15 of 19 people found the following review helpful.
Not Just A Great Mystery, But A Storied Explanation of Life in Our Times!
By Marsha
I've followed T. Jefferson Parker as an author for more than 20 years, and I've enjoyed his description of where I live during that whole time. He and I are of an age, and as an Orange County CA native who has now moved to northern San Diego county, he's described not only the physical settings of my life, but the events and situations that have provided the context of my choices in life.
With the Charlie Hood character of these last 3 books, (L.A. Outlaws, Renegades, and now, Iron River) he's expanded the physical boundaries of his story, and brought a larger context to where we (not just me!) are today.
This is a book that describes the circumstances of people who live in the United States with their often misunderstood southern neighbor, Mexico, and brings to life the headlines that today seem so unreal from "just over the border". He obviously brings voluminous research into the tale of the drug cartel's power and reach into all of America, and now, through the thrilling, adjacent story of guns, explains the carnage in our border cities, especially in Ciudad Juarez and in my local Tijuana.
The story pushes a bit past reality, as stories usually do, but the distance he goes in describing a logical extreme by his book's events, is not too far from where we are right now.
He doesn't preach solutions, but inserts a backdrop of U.S. and Mexican politics, gun laws, history, American obliviousness and entreprenuerial economics. The roles and choices that his characters take are told from their points of view, and leave the reader both exhausted from the exillerating ride and wiser about issues that I think we should take the time to ponder now. The book left me with an idea that small choices made individually, like his characters have made, will make a difference in the big world. I can't wait for the next book!
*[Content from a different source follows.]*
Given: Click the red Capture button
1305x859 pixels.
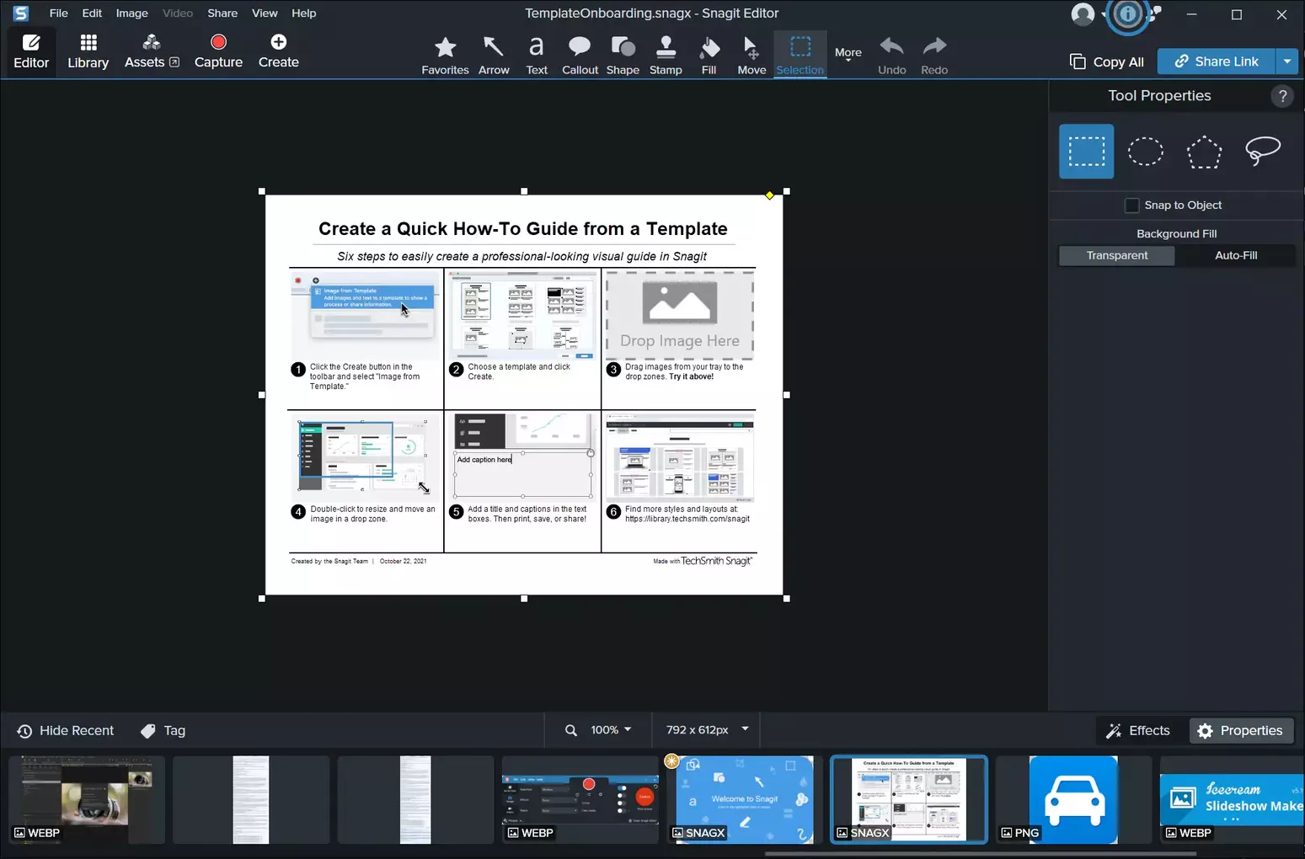Looking at the screenshot, I should click(x=218, y=51).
16 of 21 people found the following review helpful.
Maybe you'll like it better than I did.
By Jerry Saperstein
This is the third T. Jefferson Parker book I've read or, more accurately, tried to read. As with his "Storm Runners", I just had no desire to finish it and set it aside when I hit page 222 of 369.

Other may like Parker's style. I certainly did in "L. A. Outlaws". But he has a penchant, in my mind, going to far in an attempt to create "atmosphere". What Cormac McCarthy pulled off effortlessly in "No Country For Old Men", Parker fails at. The attempted grittiness comes across as an exercise in adjectival description. Three women are introduced: the desire is to render each of them as a somewhat mysterious, complex human being. Instead, they come across as the stuff of comic book romances. The fate of the men is worst. They are all losers in one way or another, no matter if their hats are black or white.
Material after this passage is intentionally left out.